Reproduce word for word everything in the data from the line containing "Click the translate message icon" down to the line containing "pos(340,753)", with both of those lines included. Leave any pictures out of your answer.

== Supplied material

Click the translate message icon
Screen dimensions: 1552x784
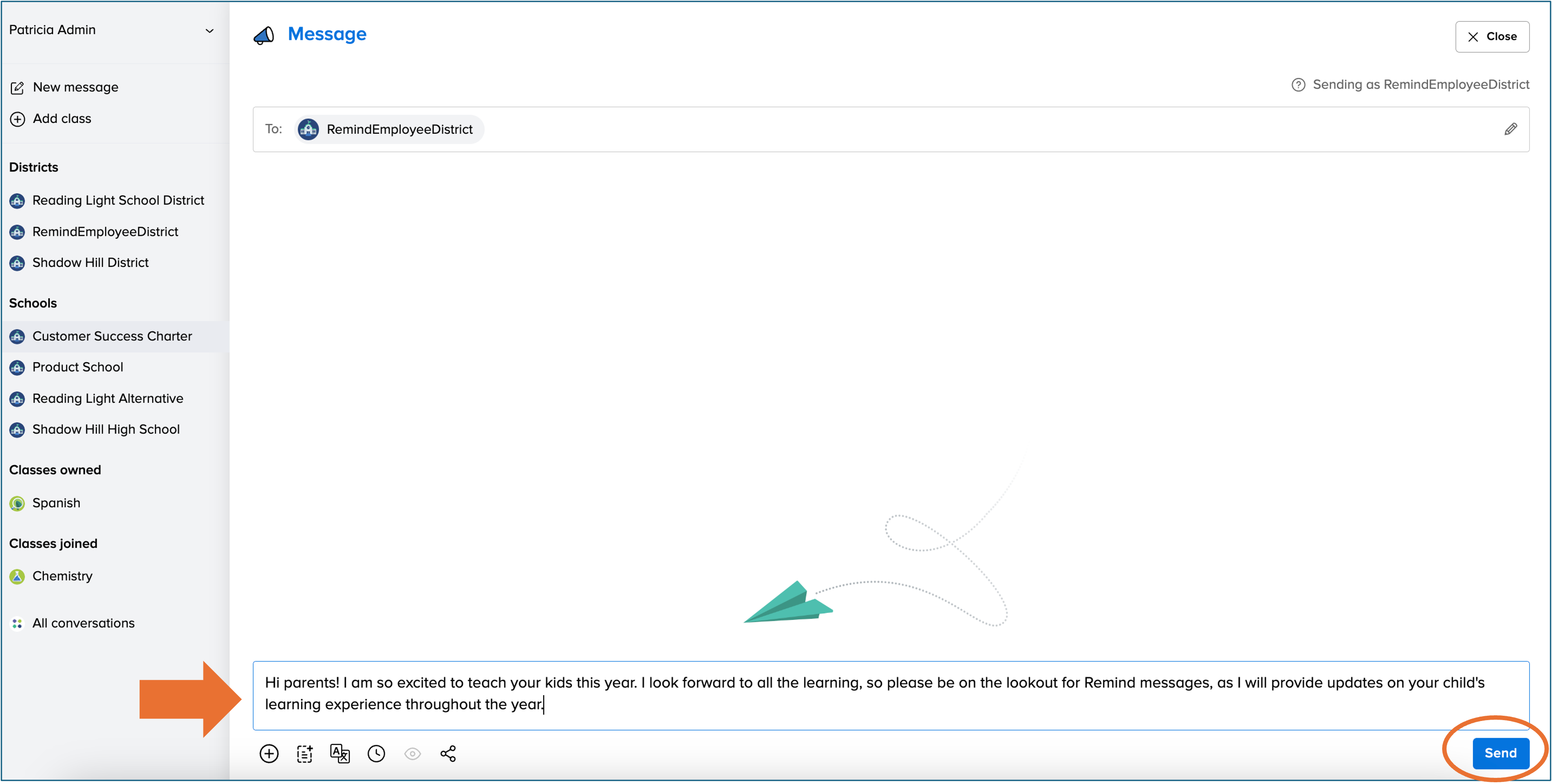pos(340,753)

====
== Supplied material

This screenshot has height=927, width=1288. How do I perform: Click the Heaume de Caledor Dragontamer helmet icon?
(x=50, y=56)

====

▶ Solution to this problem
Click the translate message icon
Screen dimensions: 1552x784
pos(340,753)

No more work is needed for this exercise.